NetApp’s Beth O’Callahan: In-house counsel can and should play a key role in business enablement

The chief admin officer also explains why regulation always lags behind tech’s progress

NetApp’s Beth O’Callahan: In-house counsel can and should play a key role in business enablement
Elizabeth O’Callahan

Last week, NetApp’s executive vice president, chief administrative officer and corporate secretary, Elizabeth O’Callahan, shared with Australasian Lawyer what she considers to be the top three risks AI poses to the legal profession and discussed the challenges in-house lawyers face in relation to AI adoption. In the second half of this interview, O’Callahan explains why AI regulation has been so sluggish compared to the pace of technological developments, and why in-house counsel are key not only to risk mitigation but also to business enablement.

 

Why do you think AI regulation has been so slow to catch up to the tech’s progress?

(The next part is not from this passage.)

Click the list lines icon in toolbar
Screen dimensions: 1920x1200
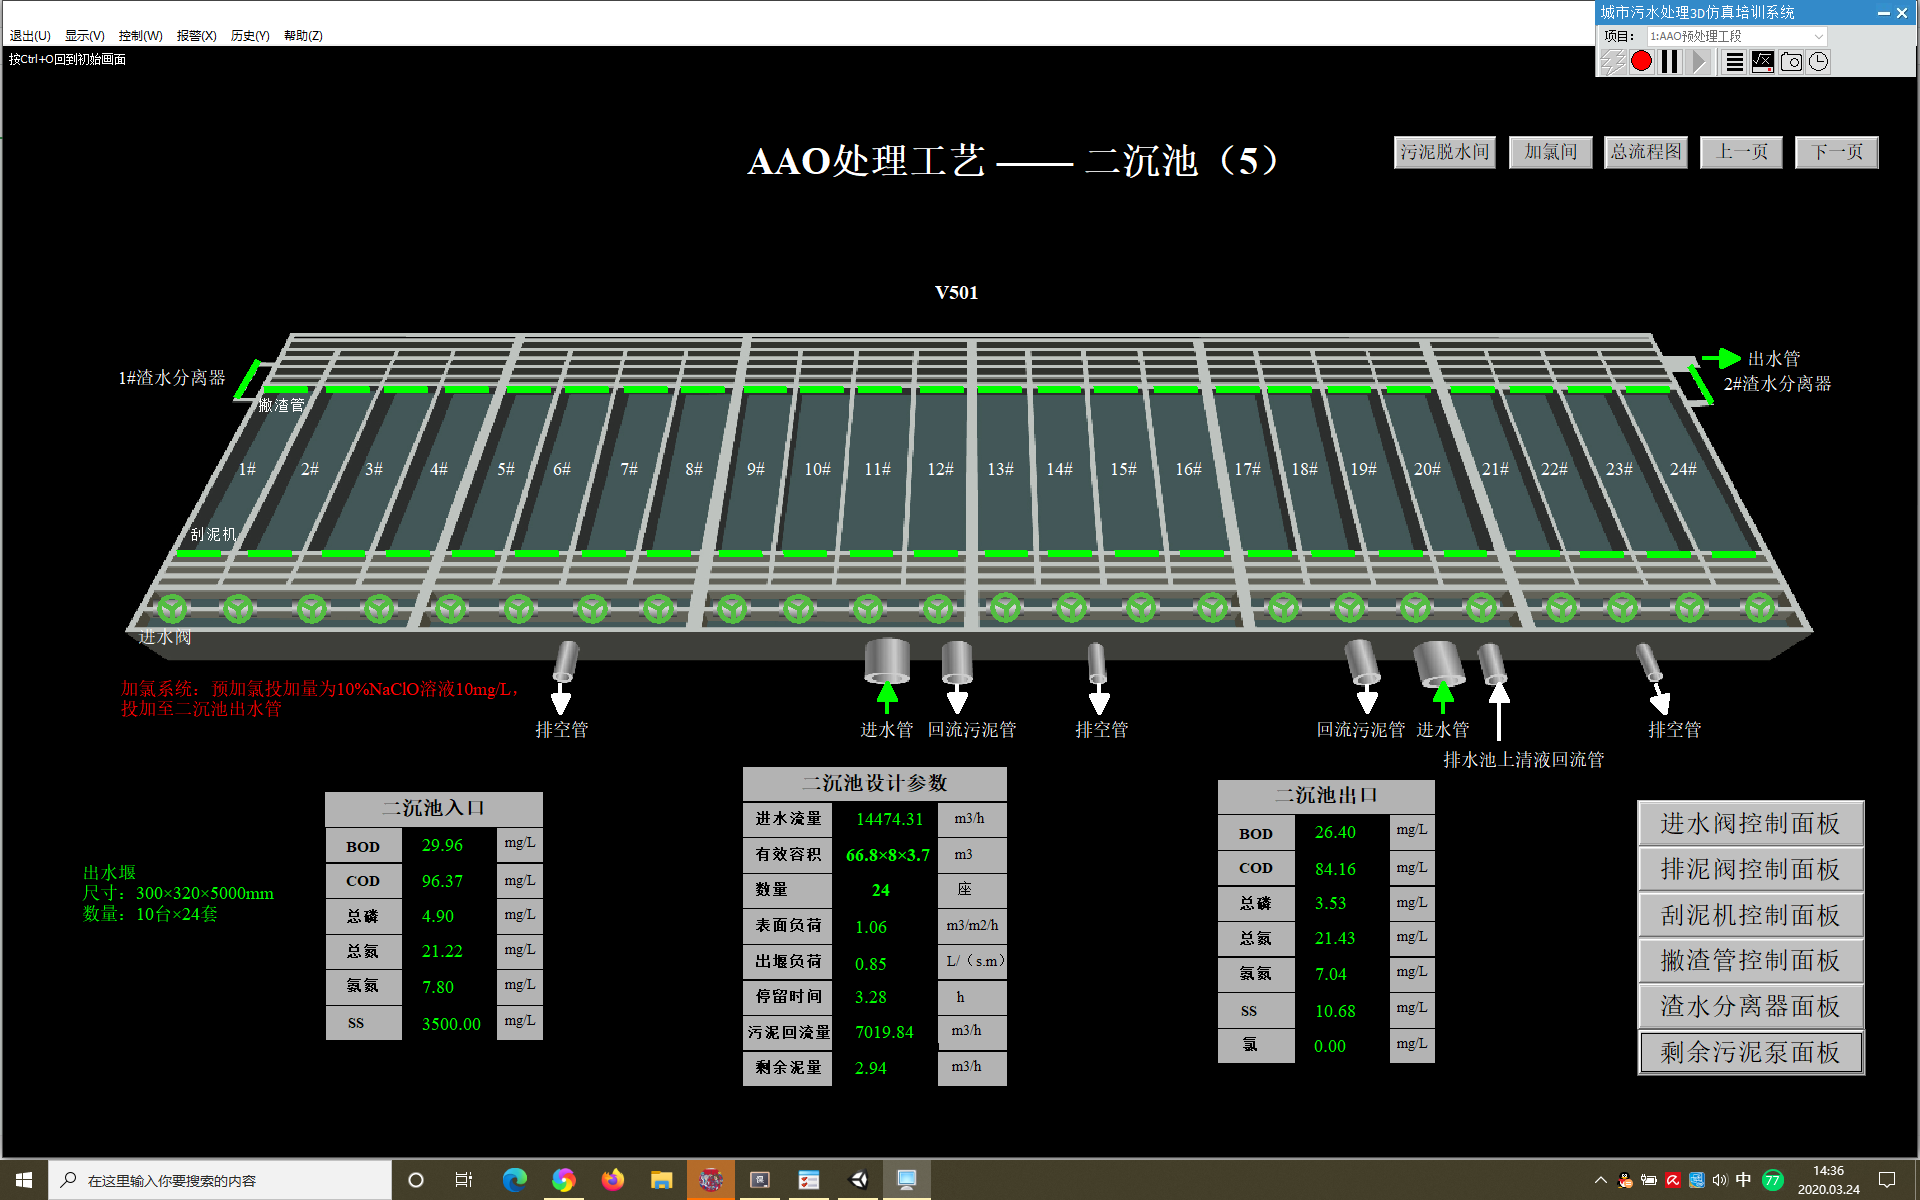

It has always been the case, and will always be the case, that technology leads and regulation follows at a considerable lag. Regulation is inherently deliberative, while development of AI technology, like all technologies, moves at an incredibly rapid pace. In the case of AI, governments in Australia and around the world are grappling with the right balance to encourage innovation while addressing concerns around privacy, property ownership, bias, and safety.

Regardless of the regulatory environment, businesses still need to ensure they have their own internal principles and governance structures for responsible AI use.

What can in-house lawyers do to better help protect their organisations?

In-house counsel can and should play a key role not just in risk mitigation, but in business enablement as well. A few very practical areas for consideration are:

  • Invest in education and upskilling, so legal teams can be partners to the business on AI. This also helps to create an environment where safe experimentation is encouraged and celebrated.
  • Embed data governance into AI conversations by partnering with business leaders, developers and IT teams on areas like data classification, retention, and access controls.
  • Create internal governance guidelines for what responsible AI use looks like and set clear policies on acceptable use, IP ownership, data handling, model selection, vendor due diligence and incident response.

Where do you see legal AI going in five years’ time?

The opportunity for disruption, professional development, efficiency gains, and improved quality and consistency is incredibly exciting. In five years’ time, how we work and what human intelligence delivers versus artificial intelligence will look very different from what it does today. AI will reshape how lawyers work and enable them Ato focus more on proactive guidance, legal strategy and enterprise leadership.